Materials and methods: Duplex Doppler was performed on 114 patients with 80-99% stenosis of the internal carotid artery using a Siemens Quantum 2000 D with a handheld 7.5 MHz transducer. B-mode pictures with and without color coding were printed on a Sony color video printer UP-5000 W. Three raters independently evaluated plaque echolucency, heterogeneity, calcification, and surface structure. Interrater agreement was calculated by a jackknife procedure generating kappa values and two-sided 95% confidence intervals.

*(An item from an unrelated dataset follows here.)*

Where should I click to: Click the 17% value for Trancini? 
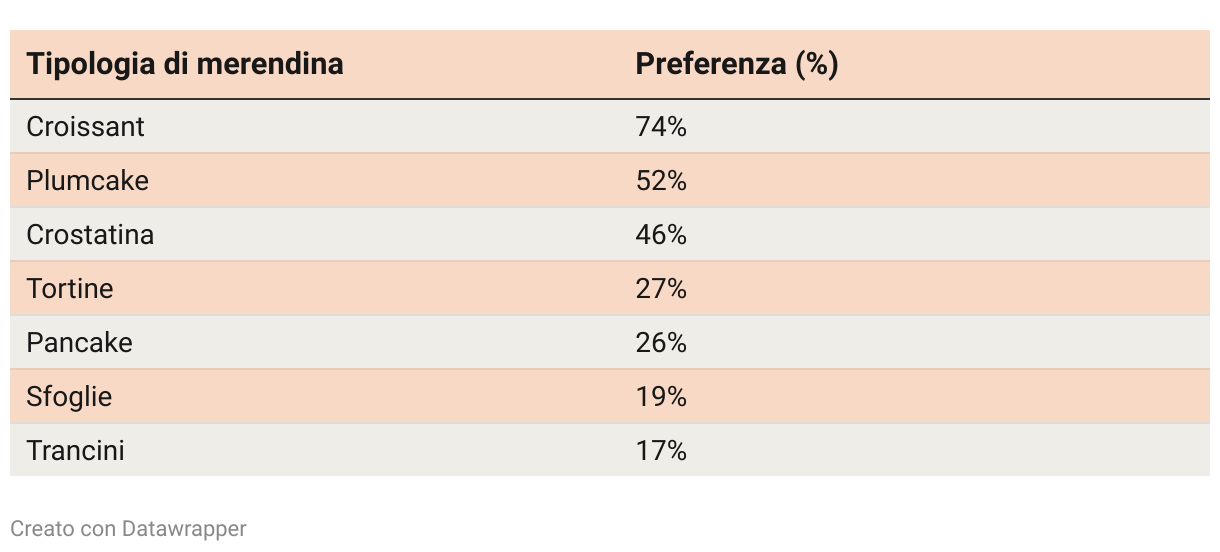tap(661, 451)
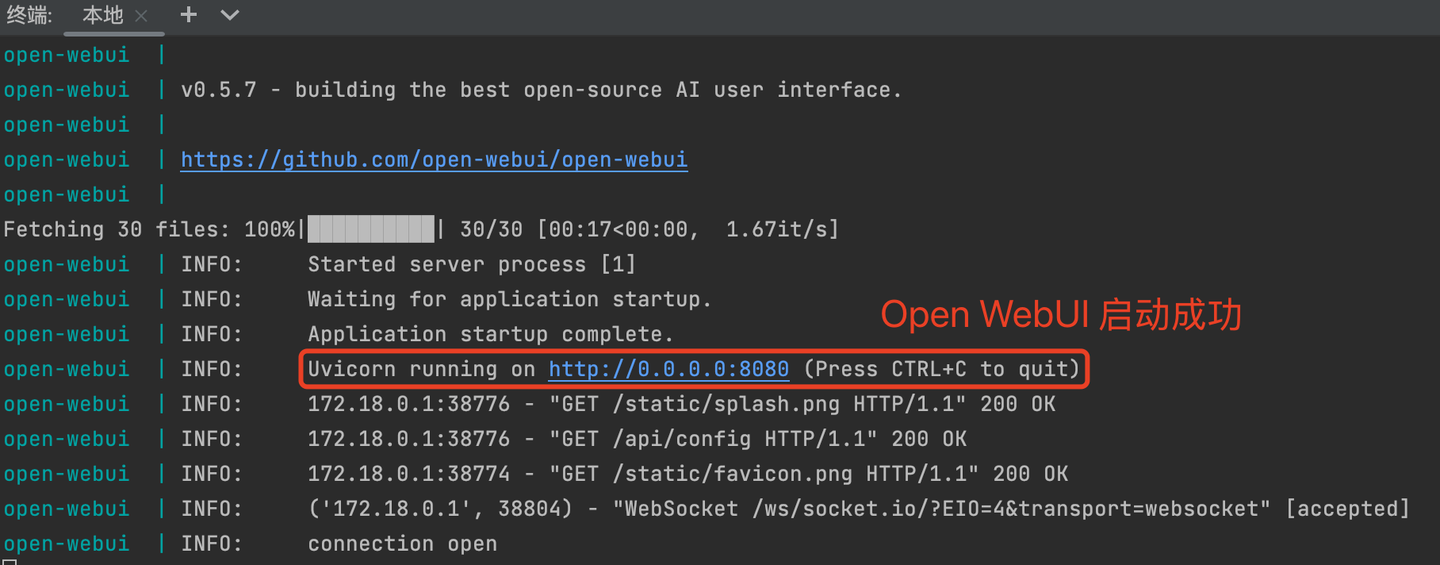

Results: Kappa values and 95% confidence intervals were 0.05 (-0.07 to 0.16) for plaque surface structure, 0.15 (0.02 to 0.28) for plaque heterogeneity, 0.18 (0.09 to 0.29) for plaque echogenicity, and 0.29 (0.19 to 0.39) for plaque calcification. The upper bounds of all of the confidence intervals were below the 0.40 level suggested for minimal reliability.
Conclusion: The low interrater agreement indicated that unaided visual assessment of static B-mode pictures to assess plaque morphology in patients with severe carotid artery stenosis is not reliable. Other evaluation procedures and standardized criteria, as yet undeveloped, are needed to improve reliability.